Ein grosses Thema der digitalen Transformation ist nebst der disruptiven Kraft die Innovation. Nach aussen ist das Versicherungsgeschäft seit Jahrzehnten im Kern unverändert. Wie gross ist das Innovationspotential der Versicherungsindustrie, wo orten Sie Entwicklungen, welche das Geschäft fundamental verändern werden?

Ich persönlich bin der Ansicht, dass sich der Kern des Versicherungsgeschäfts nicht verändern wird. Der Kunde versichert sich oder einen Wert gegen einen Schaden oder ein Risiko. Für mich stellt sich vielmehr die Frage, wie der Kunde das in Zukunft macht. Als AXA wollen wir den Kunden Mehrwert bieten über die reine Versicherungsdeckung hinaus.

Im Gesundheitsbereich im Spezifischen sehe ich grosse Chancen in der Digitalisierung. Apps, die mich begleiten, Konsultation via Video und Foto, neue Techniken in der Behandlung – die Möglichkeiten sind fast unbeschränkt. Letztlich bleibt das Bedürfnis unverändert. Menschen werden krank und wollen wieder gesund werden. Dafür brauchen sie einen Partner, der sie unterstützt, begleitet und versichert.

Wenn Sie morgen mit unbeschränkten Mitteln ein Start-up gründen könnten, was würde dieses anbieten, welches Problem würden Sie lösen?

Eine schwierige Frage, denn für mich gehört zu einem Startup immer auch eine zündende Idee, eine Vision. Und wenn ich diese bereits gehabt hätte, wäre ich vielleicht nicht mehr bei der AXA tätig (lacht). Ich beschäftige mich nun seit einem Jahr intensiv mit dem Gesundheitswesen und sehe sehr viele spannende Aspekte in diesem Bereich.

«Im Gesundheitsbereich im Spezifischen sehe ich grosse Chancen in der Digitalisierung.»

So ist es beispielsweise für meine Frau und mich immer eine grosse Herausforderung, wenn eines unserer drei Kinder krank ist. Dann müssen wir Arzttermine koordinieren, Medikamente in der Apotheke beschaffen und die Betreuung der Geschwister sicherstellen. Es wäre sicherlich spannend, sich mit einem Startup als eine Art «Gesundheitsbutler» der Lösung dieses Problems zu widmen, das viele Familien umtreibt.

Zum Schluss des Interviews haben Sie zwei Wünsche frei. Wie sehen die aus?

Beruflich wünsche ich mir, dass wir mit der Gesundheitsvorsorge der AXA erfolgreich starten und über die nächsten Monate und Jahre hinweg unsere Kunden laufend mit einfachen Services bedienen können.

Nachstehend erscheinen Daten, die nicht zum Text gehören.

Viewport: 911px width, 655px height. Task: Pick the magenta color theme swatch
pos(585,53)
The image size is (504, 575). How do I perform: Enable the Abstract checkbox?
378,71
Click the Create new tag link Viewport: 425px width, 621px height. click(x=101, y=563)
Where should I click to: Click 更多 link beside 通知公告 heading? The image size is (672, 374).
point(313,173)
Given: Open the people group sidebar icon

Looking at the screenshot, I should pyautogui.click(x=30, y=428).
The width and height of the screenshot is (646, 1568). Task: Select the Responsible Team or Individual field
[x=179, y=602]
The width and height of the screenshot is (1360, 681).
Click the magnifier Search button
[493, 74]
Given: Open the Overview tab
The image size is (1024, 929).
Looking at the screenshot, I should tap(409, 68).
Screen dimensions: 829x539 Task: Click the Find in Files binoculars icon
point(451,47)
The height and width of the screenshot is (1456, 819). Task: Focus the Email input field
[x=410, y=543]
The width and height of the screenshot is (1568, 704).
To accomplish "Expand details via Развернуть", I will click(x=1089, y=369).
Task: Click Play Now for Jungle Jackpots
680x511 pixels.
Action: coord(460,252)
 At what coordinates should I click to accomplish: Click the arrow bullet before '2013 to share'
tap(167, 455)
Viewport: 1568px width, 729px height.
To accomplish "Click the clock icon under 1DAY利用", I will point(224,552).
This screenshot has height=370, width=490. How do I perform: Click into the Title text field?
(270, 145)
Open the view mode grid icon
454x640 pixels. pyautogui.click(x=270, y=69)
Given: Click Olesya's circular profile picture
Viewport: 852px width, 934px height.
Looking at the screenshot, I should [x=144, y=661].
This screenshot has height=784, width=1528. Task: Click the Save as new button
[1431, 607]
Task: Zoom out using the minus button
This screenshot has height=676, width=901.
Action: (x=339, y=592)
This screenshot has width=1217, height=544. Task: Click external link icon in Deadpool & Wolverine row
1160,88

Und persönlich wünsche ich mir, dass meine Familie und ich gesund bleiben und, sollten wir mal krank werden, möglichst schnell wieder gesund werden.

Der Gesprächspartner:
Dominique Kasper, Jahrgang 1971, verheiratet und Vater von 3 Kindern.

Berufserfahrung:

Aus- und Weiterbildung:

Das Unternehmen:
Rund zwei Millionen Kunden vertrauen der AXA Winterthur. Sie setzen auf ihre Erfahrung und Beratung in der Personen-, Sach-, Haftpflicht- und Lebensversicherung sowie der beruflichen Vorsorge. Der führende Schweizer Versicherer ist ein dynamisches Unternehmen mit einer ambitionierten Vision: den Kunden Freiräume über die finanzielle Sicherheit hinaus schaffen und so ein unbeschwertes Leben ermöglichen – mit einfachen, digitalen Prozessen und innovativen Produkten und Dienstleistungen rund um wichtige Lebensbereiche wie Mobilität, Wohnen oder Unternehmertum. Dafür setzen sich die rund 4000 Mitarbeitenden sowie die 2500 Kolleginnen und Kollegen in den 276 Generalagenturen und Agenturen Tag für Tag ein. Die AXA Winterthur gehört zur AXA Gruppe und erzielte 2016 ein Geschäftsvolumen von CHF 11 Mia.